Sibling position – Following on extensive observations conducted by Walter Toman, M.D. in the 1950s in Europe and in the United States, Dr. Bowen observed predictable patterns among siblings in a family. Some of these patterns relate to the anxiety and responsibility afforded to the first born or the lack of structure evident in the youngest of brothers and sisters. Others relate to gender and allegiances to the mother or the father figures in families. In organizations these patterns may relate to the level of freedom or authority afforded to various members of the organization by the organization itself.

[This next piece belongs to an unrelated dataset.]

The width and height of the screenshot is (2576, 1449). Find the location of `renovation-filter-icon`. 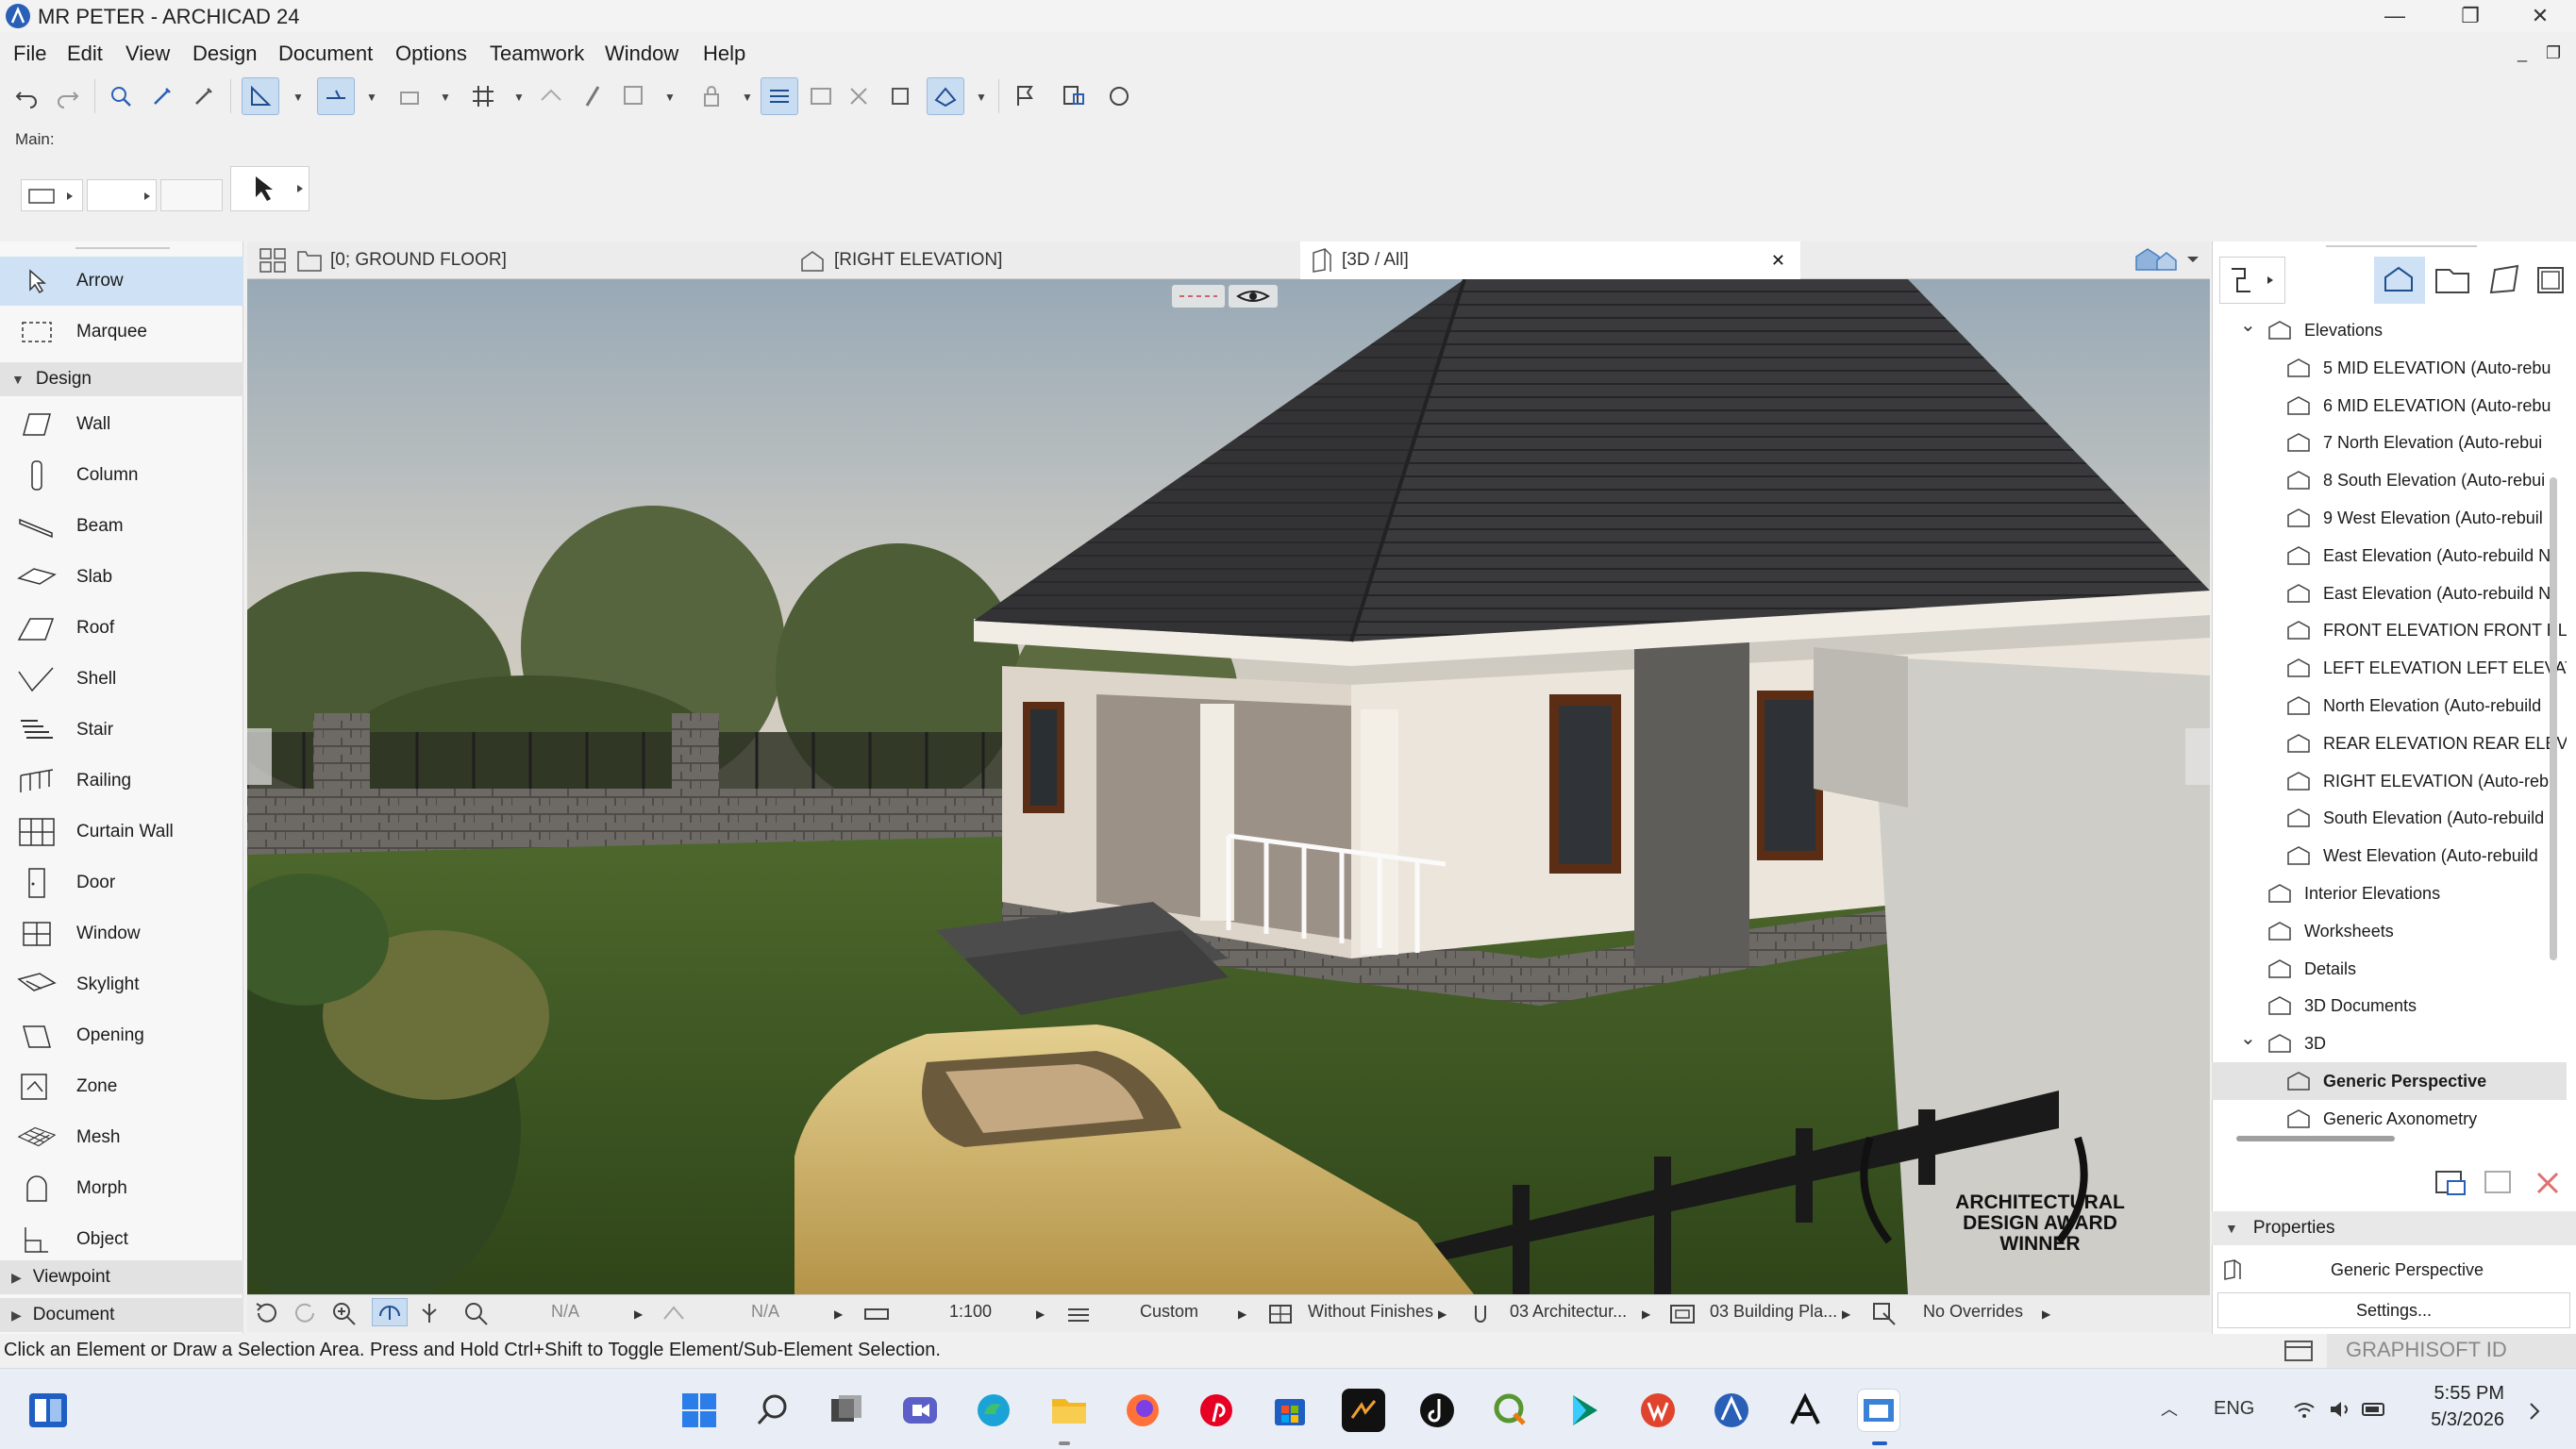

Societal emotional process – As one looks beyond the family to nodal events in human history, trends where the increase in societal tension or economic hardships, or relative periods of calm and prosperity may be tracked. Individuals and families alike react to these trends. Together families both reflect and cause what may be known as a societal regression. Thus, this comprehensive theory allows individuals the ability to track human behavior in the basic terms of emotional triangles as in large historical movements. Theorists have observed that issues in one generation can be traced to automatic reactions of individuals in previous generations to individuals in still earlier generations.
Dr. Bowen maintained an open system of thinking including the possible inclusion of a 9th concept, that of beliefs and their effect on differentiation of self. Therefore, Dr. Bowen urged all of his psychiatric residents and trainees to carefully identify their beliefs in order to foster differentiation of self and keep the therapist from contaminating or imposing their beliefs on others. This allows the individuals in the family system the freedom to discover for themselves what they believe and still remain in emotional contact with others who may have different beliefs.